Textauszug ->
****************

Manchmal leuchteten plötzlich fettige schwarze Flecke auf. Gerade waren sie noch weiß gewesen, weiß wie das weite Sandmeer der Umgebung. Und bauten Kinder in diesem Sand, in dem fetten schwarzen Sand, Burgen und Berge, weil sie von dem einen wie anderen träumten und diese Dinge nur im Sand Wirklichkeit werden konnten, so geschah es, dass die Sonne diese Kinderbauten und Träume einstürzen ließ. Der Sand zerschmolz.

Die Geburtsstunde mongolischen Erdöls!

Das ist kein Märchen aus der Wüste Gobi.

Der Mann, der mir diese Geschichte erzählt, sitzt in einem beigefarbenen Leinenanzug vor mir. Er hat in diesem Sand gespielt und gelitten. Als Kind wusste er nicht, was die schwarzen Flecke bedeuteten. Heut ist er der Direktor des Erdölkombinats von Dsun-Bajan. Werk und Stadt entstanden in den vergangenen Jahren, liegen fünfzig Kilometer südlich Sajn-Schandas.

Es fällt mir schwer, das Wort „Helden“ niederzuschreiben, weil es in unserer Vergangenheit missbraucht wurde. Ganze Horden politischer Falschmünzer haben es besudelt und benutzen es heute noch als Aushängeschild ihrer schlechten Taten. Der sozialistischen Gesellschaftsordnung blieb es vorbehalten, diesem Wort neuen Glanz zu verleihen. Helden der Arbeit! – Dsun-Bajan ist ein Beispiel dafür.

In Europa würde dieses Städtchen kein Aufsehen erregen. Hier mutet es wie ein Märchen an. Herrliche, meist einstöckige Häuser stehen auf diesem Sand. Ein Griff an den Hahn, und du hast fließendes Wasser. Du hast auch ein gekacheltes Bad, du kannst dich duschen, und im Bad ist auch das, wovon du nicht gern sprichst, aber was du hier in anderen Dörfern in Form von Bretterbuden vorfindest, die von dir immer einen langen Anmarschweg verlangen. Du kannst ins Kino oder Theater gehen. Ein großes, modern eingerichtetes Krankenhaus, ein Sportplatz und Kindergärten sind vorhanden. In Läden wird dir alles angeboten, was du zu einem angenehmen Leben benötigst. Du wirst die Kinder sehen, die im Sand zur Schule waten, aber nicht barfüßig; der Sand ist viel zu heiß. Und weil es überhaupt so heiß ist, möchtest du gern ein Schwimmbad. Bitte! Auch das gibt es in der wasserarmen Gobi. In Dsun-Bajan bauten sich Erdölarbeiter ein schönes großes Bassin. Sowjetische Freunde halfen ihnen dabei; es ist eins der ersten Bäder in der Mongolei. Es fehlt weder an Sprungbrettern noch an einem Sprungturm. Hunderte kleine Düsen, die um das Becken geordnet sind, sprühen wie Springbrunnen frisches Wasser in das Bassin. Und ein Bademeister ist da, dessen Hose fast bis über die Knie reicht, der darüber wacht, dass keiner ungeduscht in das Bad steigt. Er trägt einen großen breitkrempigen Strohhut, den er auch manchmal im Wasser nicht absetzt, wenn er seine Runde schwimmt. Wie eine treibende Sonnenblume sieht er dann im Schwimmbecken aus.

****************

Bereitgestelltes Material ->

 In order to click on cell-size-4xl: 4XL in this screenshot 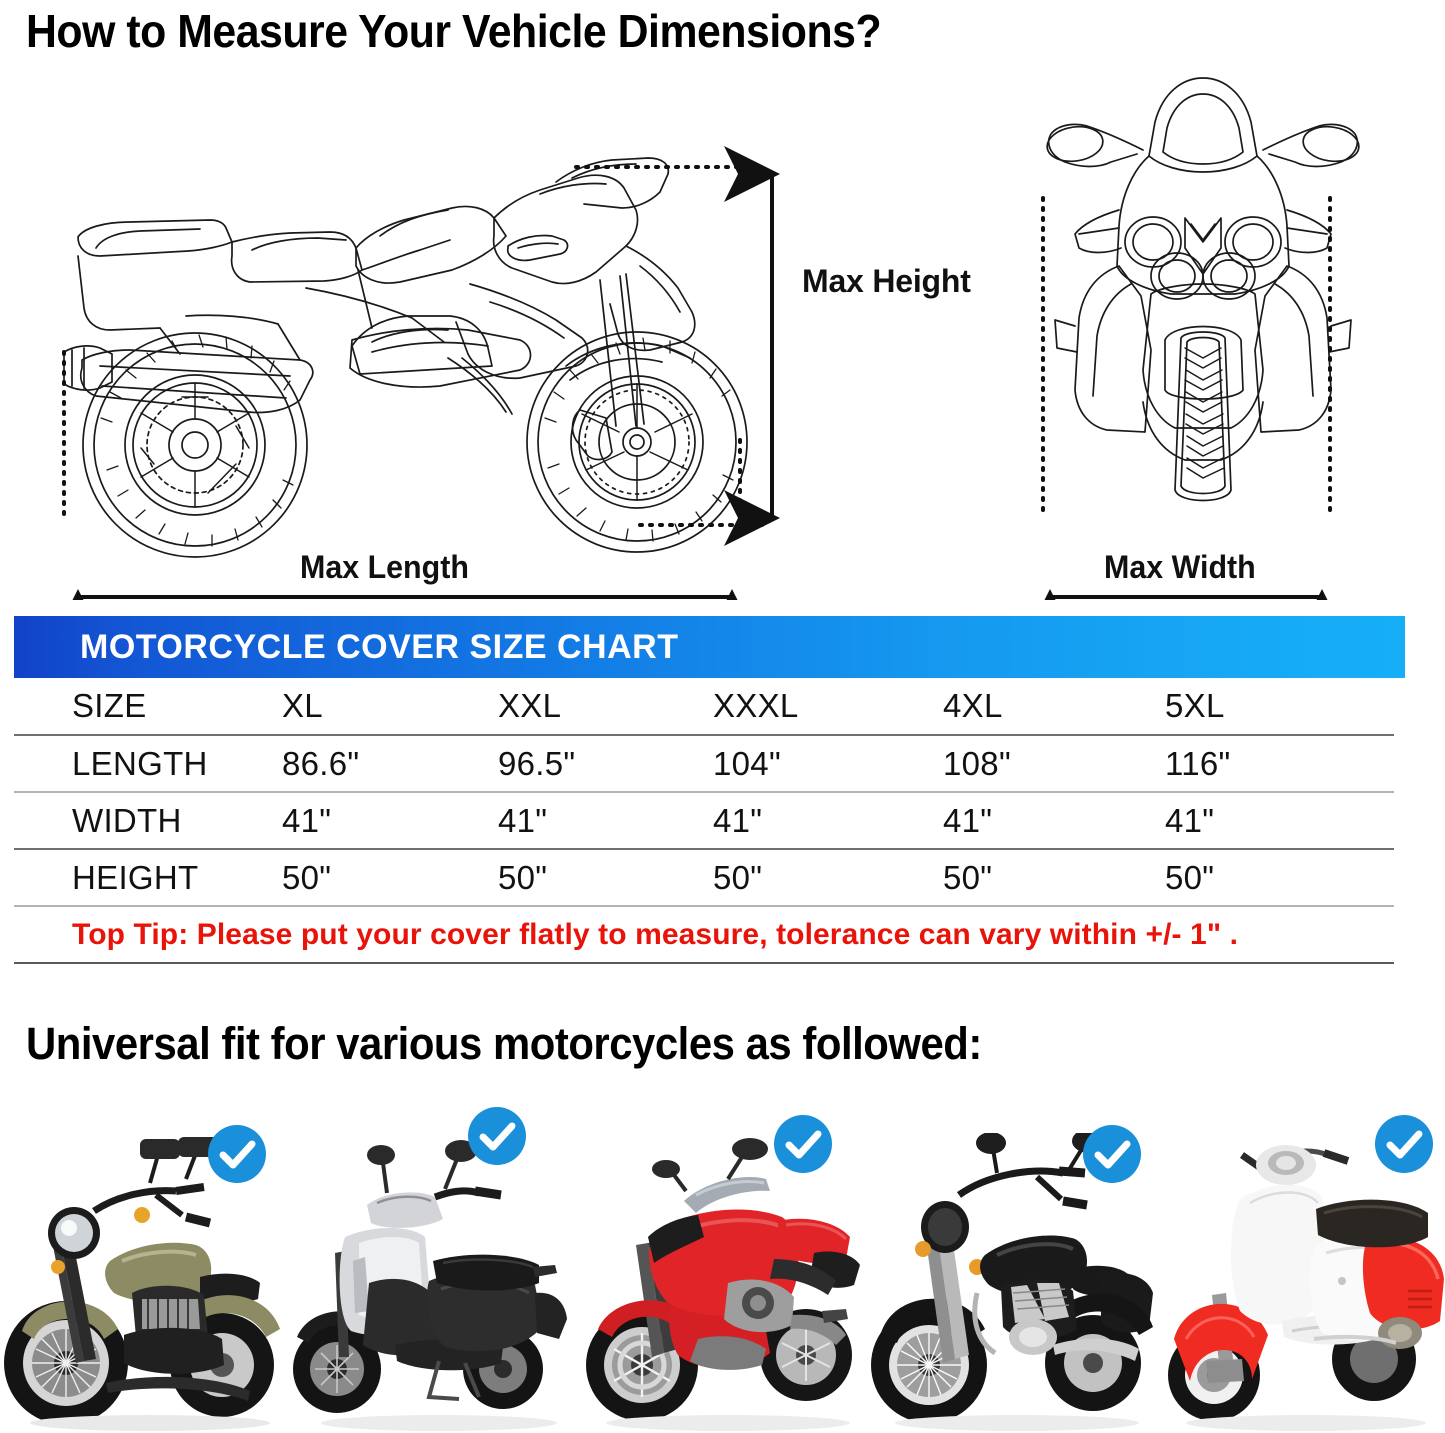, I will do `click(973, 706)`.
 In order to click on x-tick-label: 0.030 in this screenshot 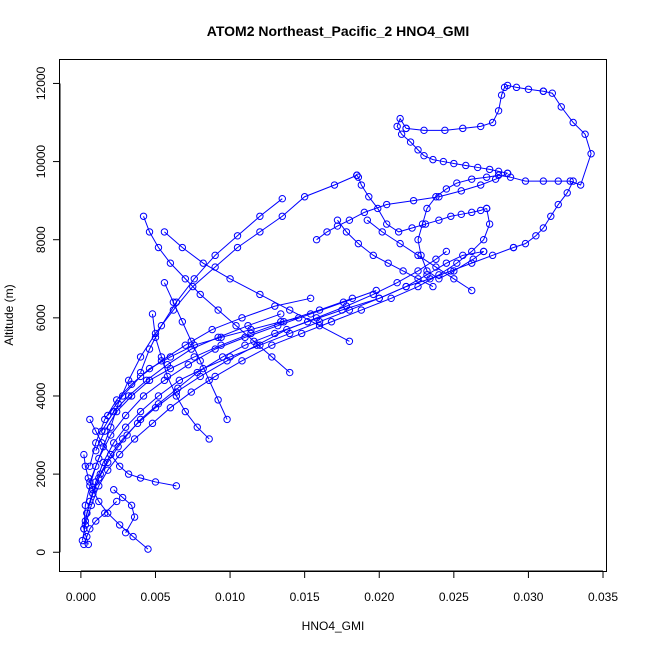, I will do `click(528, 597)`.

****************

Arbeitsauftrag ->
Gib aus dem Textauszug alles von „Manchmal leuchteten plötzlich“ bis hinunter zu „der Wüste Gobi.“ wortgetreu wieder.

Gelöste Aufgabe ->
Manchmal leuchteten plötzlich fettige schwarze Flecke auf. Gerade waren sie noch weiß gewesen, weiß wie das weite Sandmeer der Umgebung. Und bauten Kinder in diesem Sand, in dem fetten schwarzen Sand, Burgen und Berge, weil sie von dem einen wie anderen träumten und diese Dinge nur im Sand Wirklichkeit werden konnten, so geschah es, dass die Sonne diese Kinderbauten und Träume einstürzen ließ. Der Sand zerschmolz.

Die Geburtsstunde mongolischen Erdöls!

Das ist kein Märchen aus der Wüste Gobi.